* _TASK TO COMPLETE_: Every line that contains the word "computer" should be copied from the records below.

*** Opening DATA TO EXAMINE ***

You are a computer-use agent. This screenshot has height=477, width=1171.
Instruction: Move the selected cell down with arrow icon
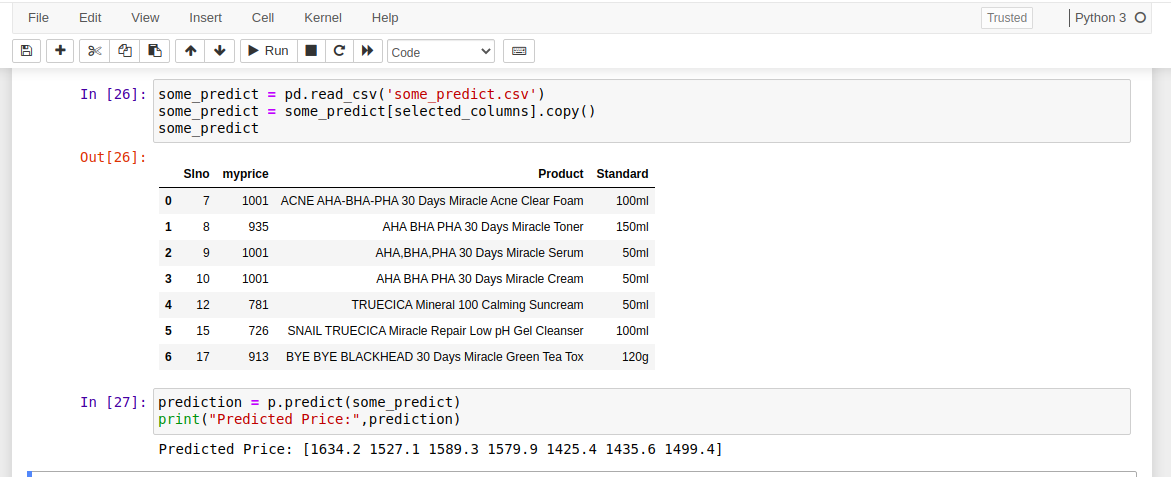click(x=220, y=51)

*** Closing DATA TO EXAMINE ***
*** Opening DATA TO EXAMINE ***

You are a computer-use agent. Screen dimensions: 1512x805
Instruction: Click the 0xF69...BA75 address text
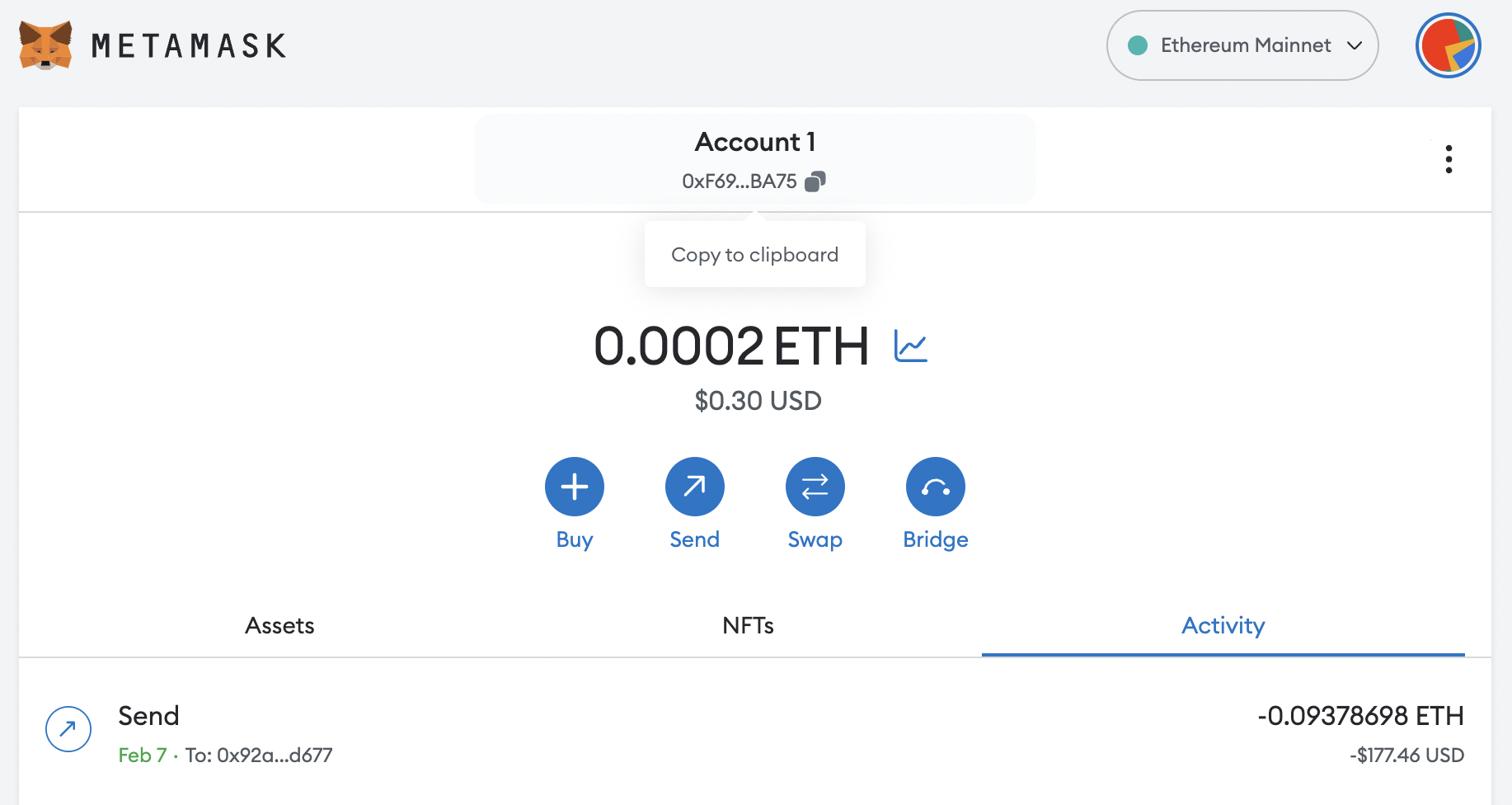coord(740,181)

*** Closing DATA TO EXAMINE ***
*** Opening DATA TO EXAMINE ***

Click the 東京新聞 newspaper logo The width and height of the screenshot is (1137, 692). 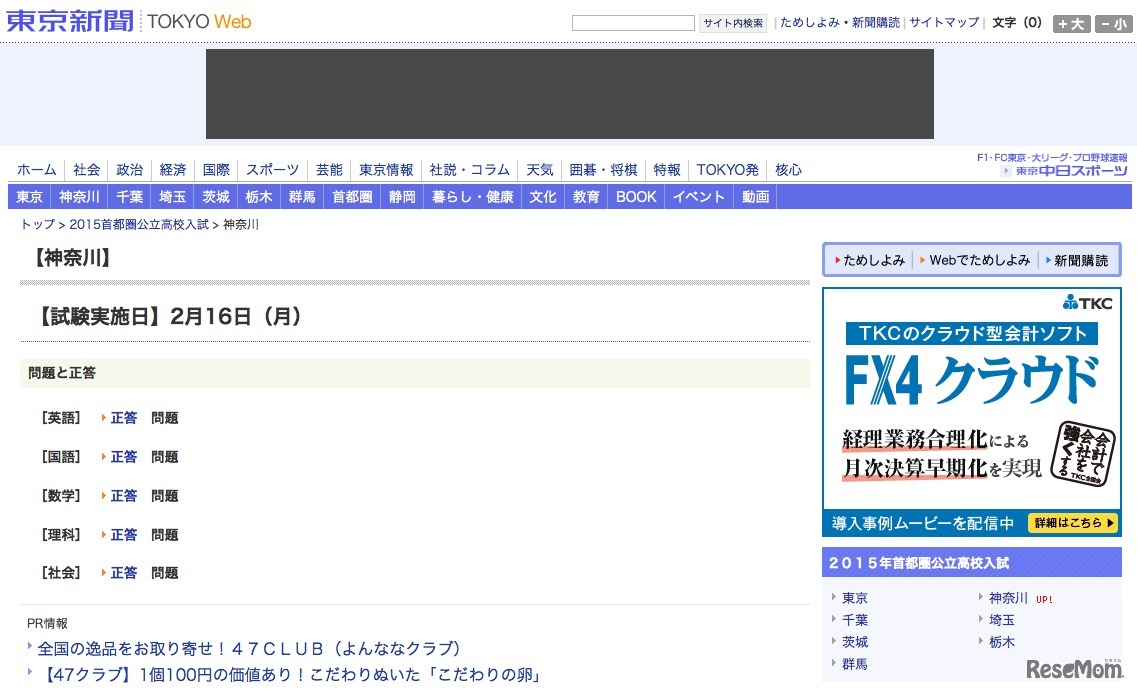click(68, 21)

*** Closing DATA TO EXAMINE ***

* _ANSWER SECTION_:
You are a computer-use agent. This screenshot has height=477, width=1171.
You are a computer-use agent. Screen dimensions: 1512x805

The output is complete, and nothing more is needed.